EXERCISE OBJECTIVE: Arrange every line of the records below as a Markdown table with two columns, Row and Line, numbering the rows in order and omitting blank lines.
═══ DATA RECORDS
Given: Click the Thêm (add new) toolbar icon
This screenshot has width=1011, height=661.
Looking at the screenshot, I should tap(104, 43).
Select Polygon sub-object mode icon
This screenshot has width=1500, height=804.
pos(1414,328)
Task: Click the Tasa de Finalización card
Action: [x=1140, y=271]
══════
ANSWER TO THIS EXERCISE:
| Row | Line |
|---|---|
| 1 | Given: Click the Thêm (add new) toolbar icon |
| 2 | This screenshot has width=1011, height=661. |
| 3 | Looking at the screenshot, I should tap(104, 43). |
| 4 | Select Polygon sub-object mode icon |
| 5 | This screenshot has width=1500, height=804. |
| 6 | pos(1414,328) |
| 7 | Task: Click the Tasa de Finalización card |
| 8 | Action: [x=1140, y=271] |